震災とラジオ 貴重な情報源の役割を今後も(2024年2月20日『読売新聞』-「社説」)

 


 ラジオは災害時の情報源として信頼感があり、能登半島地震でも力を発揮した。経営環境は厳しいが、非常時に強いメディアとして、機能を維持していく必要がある。


 能登半島地震の被災地では停電が長く続き、テレビやインターネットが使いにくい状況に陥った。情報収集の手段として重宝されたのは、新聞やラジオだった。

 携帯ラジオは、電池が切れるまでは長時間使えるのが特徴だ。手回し充電ができるラジオも防災グッズとして人気が高い。

 地震発生直後は、断続的に続く余震を警戒して車中泊を選んだ被災者が少なくなかった。カーラジオから流れてくる情報に耳を傾けた人も多かったのではないか。

 東日本大震災熊本地震北海道胆振東部地震を対象とした日本民間放送連盟研究所の調査で、避難時に利用した放送や通信などについて尋ねたところ、ラジオが役に立ったとの回答が目立った。

 特に東日本大震災北海道胆振東部地震では、テレビやSNSなどと比べても、ラジオを評価する声が最も多かった。

 東日本大震災後は、地元のコミュニティーFMなどが運営する「臨時災害放送局」が次々と開局した。地域に密着し、暮らしに根ざした情報を提供できるのも、地元ラジオの利点だろう。

 だが、ラジオ局の多くは若者のラジオ離れなどもあり、経営環境が厳しい。2020年には名古屋と新潟の2局が閉局した。

 NHKはAM放送を維持する方針だが、多くの局は施設維持に費用がかかるAM放送から、コストを抑制できるFM放送への転換を目指している状況だ。

 各地のラジオ局は2月から、総務省の特例措置で、一部のAM放送を休止し、代わりにFMの補完放送などを聴いてもらい、影響を検証する取り組みを始めた。

 AM放送は、広範囲に届く特性があり、地元の放送施設が被災しても、遠方からの電波を受信することができる。聴ける範囲が限られるFMへの転換が進むことによって、ラジオの空白地帯ができることがないようにしてほしい。

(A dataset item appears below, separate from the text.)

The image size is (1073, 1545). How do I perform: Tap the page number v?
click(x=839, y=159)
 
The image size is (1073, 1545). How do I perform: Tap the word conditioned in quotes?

 ラジオは、想像力をかき立てるメディアだ。深夜放送で笑ったり、音楽を楽しんだりしている人は少なくないはずだ。

 被災者が避難中、ラジオから、なじみのある出演者のトークが聞こえてきて、癒やされることもあるだろう。普段ラジオを聴かない人にも、その魅力を伝える努力を忘れないようにしたい。